Der Ablauf der Trauung

Eine standesamtliche Trauung dauert etwa eine halbe Stunde. Allerdings sollte das Brautpaar und die Gäste bereits einige Minuten vor Beginn erscheinen. Beispielsweise müssen die Brautleute und Trauzeugen den Personalausweis bereithalten. Haben sich alle Gäste sowie Braut und Bräutigam im Saal des Standesamts versammelt, hält der Standesbeamte eine Rede. Wer in die Einführung persönliche Worte oder Anekdoten aus der Beziehung einfließen lassen möchte, muss diese Details schon im Vorfeld mit dem Standesbeamten abklären. Geben sich die Brautleute bei der Frage mit dem Wunsch zur gemeinsamen Ehe das Ja-Wort, werden beide für rechtsmäßig verheiratet erklärt.
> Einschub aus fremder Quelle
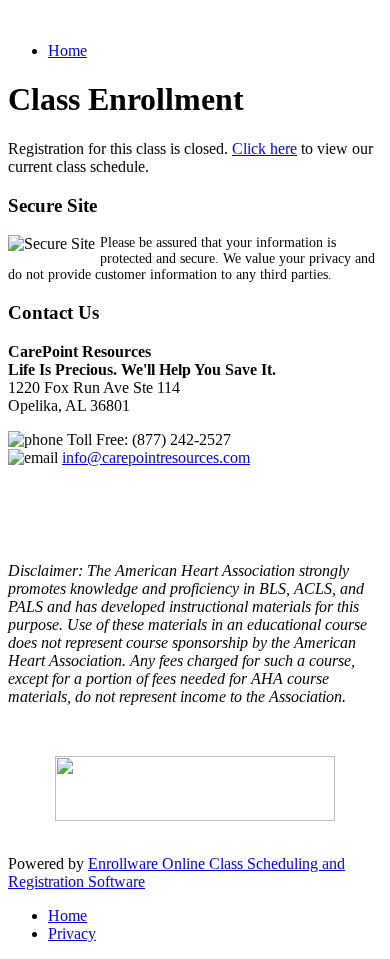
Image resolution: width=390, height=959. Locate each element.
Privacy (72, 933)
Die Übergabe der Ringe: ein symbolischer Akt

Nunmehr erfolgt erfahrungsgemäß die Übergabe der Ringe. Ob vor Ort Eheringe in Silber, in glänzendem Gold, mit oder ohne Gravur ausgetauscht werden, spielt für die Gültigkeit der Ehe keine Rolle. Der Tausch der Ringe ist ein symbolischer Akt, dem der erste Kuss nach der Vermählung folgt. Im Anschluss verewigen sich Frischvermählte und Trauzeugen im Ehebuch. Außerdem erhalten die Ehepaare eine Hochzeitsurkunde.
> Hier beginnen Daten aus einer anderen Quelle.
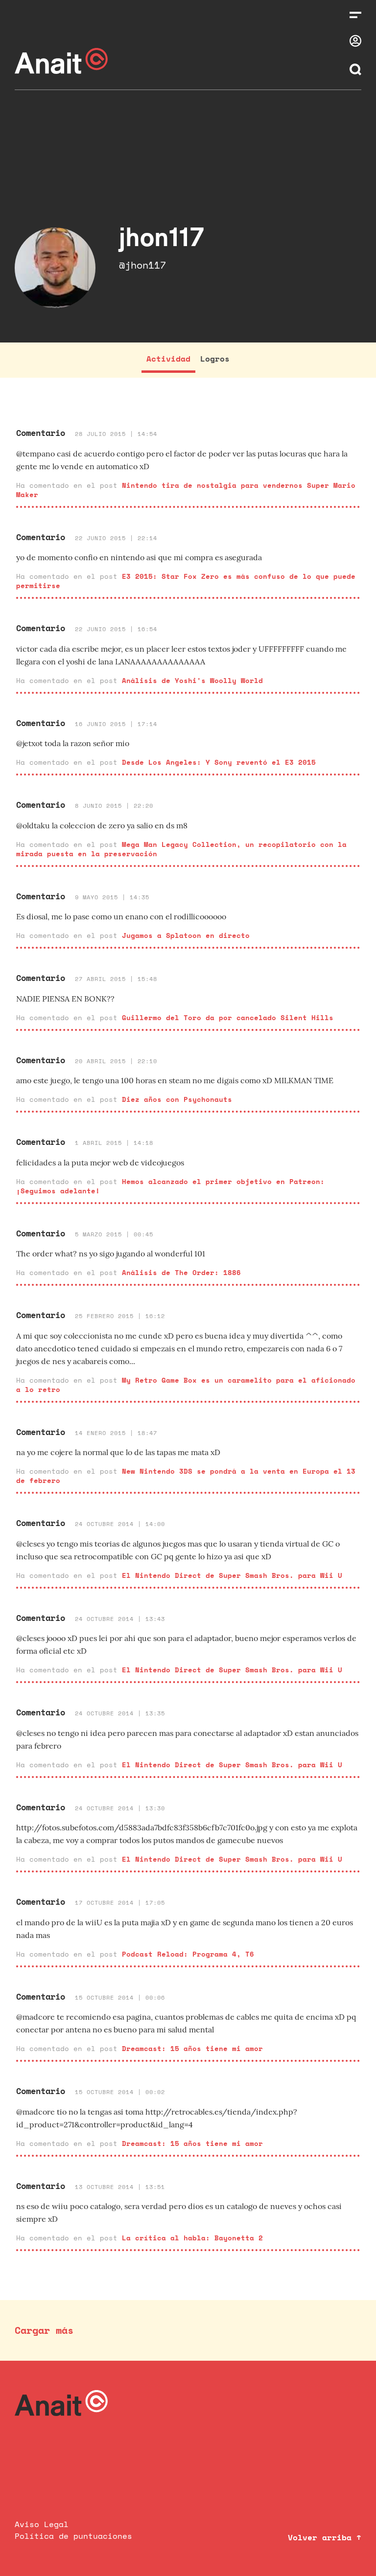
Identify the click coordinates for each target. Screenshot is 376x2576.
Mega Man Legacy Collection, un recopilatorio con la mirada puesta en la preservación (181, 849)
Die Trauung individuell gestalten

In den meisten Standesämtern ist es außerdem möglich, Musik zu spielen. Diese Frage sollten die Brautleute in spe vor der Trauung mit dem Standesbeamten klären. Möchten enge Vertraute während der Zeremonie Gedichte vortragen oder sich mit emotionalen Worten an Braut und Bräutigam wenden, kommen die Standesbeamten diesem Wunsch natürlich ebenfalls nach. Dann steht der gemeinsamen standesamtlichen Hochzeit nichts mehr im Wege.